Workers at the Alabama plant began voting several weeks ago (they can vote by mail, a move Amazon has sought to resist) and will be able to do so until Monday, March 29, when the votes will be counted. If 50% plus one of the employees vote in favor, the union will be formed and become a member of the Retail, Wholesale and Department Store Workers Union (RWDSU).
If the union is formed, it will be part of the Retail, Wholesale and Department Store Workers Union.
The President of RWDWU, Stuart Appelbaum he celebrated the words of the Republican senator. Rubio’s support shows that the best way to defend the dignity of workers in the workplace is through unionization; it shouldn’t be a partisan issue, ”he said.
Double challenge
For Amazon it is a double challenge, also the President of the United States, Democrat Joseph Biden, in a way defended the union attempt when he criticized the Amazon campaign to discourage it. “It is not my job to decide whether a worker should join a union, but neither is it the job of the employer,” said the president.

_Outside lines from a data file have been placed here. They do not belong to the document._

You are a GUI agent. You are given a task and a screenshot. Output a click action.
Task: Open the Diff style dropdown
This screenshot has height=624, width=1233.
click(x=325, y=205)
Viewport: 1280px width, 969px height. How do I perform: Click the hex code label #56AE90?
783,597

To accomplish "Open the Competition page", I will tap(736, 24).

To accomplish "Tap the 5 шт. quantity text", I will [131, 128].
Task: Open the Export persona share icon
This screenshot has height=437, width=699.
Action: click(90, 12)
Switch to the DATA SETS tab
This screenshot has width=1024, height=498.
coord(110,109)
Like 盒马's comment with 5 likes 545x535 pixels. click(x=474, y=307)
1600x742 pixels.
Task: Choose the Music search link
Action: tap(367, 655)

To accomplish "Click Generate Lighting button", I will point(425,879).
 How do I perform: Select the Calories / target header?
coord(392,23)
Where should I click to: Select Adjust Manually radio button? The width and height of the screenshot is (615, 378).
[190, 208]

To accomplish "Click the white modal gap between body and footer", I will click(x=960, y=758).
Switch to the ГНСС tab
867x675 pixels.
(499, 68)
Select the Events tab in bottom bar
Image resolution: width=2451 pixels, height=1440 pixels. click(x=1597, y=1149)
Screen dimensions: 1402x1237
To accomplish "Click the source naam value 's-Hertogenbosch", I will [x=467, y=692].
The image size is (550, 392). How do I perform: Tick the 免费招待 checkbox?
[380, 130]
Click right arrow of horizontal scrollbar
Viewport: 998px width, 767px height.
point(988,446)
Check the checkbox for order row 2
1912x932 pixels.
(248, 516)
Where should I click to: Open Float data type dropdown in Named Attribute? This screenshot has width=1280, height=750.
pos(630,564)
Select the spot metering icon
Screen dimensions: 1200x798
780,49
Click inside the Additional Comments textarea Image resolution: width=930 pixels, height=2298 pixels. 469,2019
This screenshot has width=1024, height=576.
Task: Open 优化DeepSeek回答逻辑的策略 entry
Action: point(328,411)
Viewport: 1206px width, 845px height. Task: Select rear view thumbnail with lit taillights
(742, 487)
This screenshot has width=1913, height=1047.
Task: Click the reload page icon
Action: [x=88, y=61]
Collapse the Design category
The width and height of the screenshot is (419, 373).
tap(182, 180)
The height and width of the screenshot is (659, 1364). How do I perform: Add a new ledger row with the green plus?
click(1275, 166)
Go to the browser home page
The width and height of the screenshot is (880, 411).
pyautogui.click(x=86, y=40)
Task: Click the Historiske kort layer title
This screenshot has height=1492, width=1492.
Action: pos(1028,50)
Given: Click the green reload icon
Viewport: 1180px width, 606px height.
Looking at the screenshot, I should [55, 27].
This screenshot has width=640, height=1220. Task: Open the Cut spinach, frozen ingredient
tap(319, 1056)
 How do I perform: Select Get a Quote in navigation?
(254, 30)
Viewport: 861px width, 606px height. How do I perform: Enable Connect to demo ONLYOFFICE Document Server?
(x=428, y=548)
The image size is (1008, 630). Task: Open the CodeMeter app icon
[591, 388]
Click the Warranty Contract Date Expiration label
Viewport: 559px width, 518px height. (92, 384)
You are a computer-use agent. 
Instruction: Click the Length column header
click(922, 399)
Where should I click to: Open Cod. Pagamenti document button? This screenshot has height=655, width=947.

Amazon also opposed, unsuccessfully, employees being able to vote by mail. And he also launched a campaign and created a web page warning employees that in the event of unionization “it will not be easy to be so collaborative and social between them”.
So far, Amazon has been successful in avoiding unionization in the United States, but not in Europe, where some unionized staff stoppages have affected its capacity and delivery times.
On the flip side, Amazon pays a minimum hourly wage of $ 15, more than double the legal minimum, and Bezos himself has been personally involved in a campaign to raise the minimum wage to $ 15 an hour. The company pays that amount, but not some of its main competitors, like WalMart, which just cut the minimum hourly wage for its employees to $ 11 last February. The company also insists on the extent of the health coverage it offers to its employees.
Essentially, unionization would reduce Amazon’s ability to quickly adjust its payroll, both rising and falling, in response to demand.
Other attempts
Prior to the Alabama affair, Amazon successfully challenged and defused an attempt to form a truckers union at its Des Moines, Iowa, plant that was not even passed. Earlier in 2014, an attempt to organize at a Delaware factory failed when only 30 workers voted to unionize.
This time, however, the attempt seems to have more force. It would be paradoxical if the first union in an Amazon factory in the United States were formed in Alabama, a conservative, Republican-dominated state with little union tradition and where, by law, employees are not obliged to pay union dues to them.
Culture war
The case presents aspects of the “culture war” which has intensified in recent years. In the Trump administration, Infobae Marc Blyth, director of the Center for International Economics and Finance at Brown University (United States) noted that the real wages of 40% of Americans with the lowest incomes have increased for three consecutive years. .
According to Blyth, Trump and the Republicans represent the “carbon coalition”, which prevails in states that depend heavily on industries associated with hydrocarbons, while Democrats prevail in urban centers, identified with the “post-carbon economy” , who prefers to consume energy from renewable sources. In this configuration, Amazon appears to be part of the urban and post-carbon economy, a different profile from that of a state like Alabama.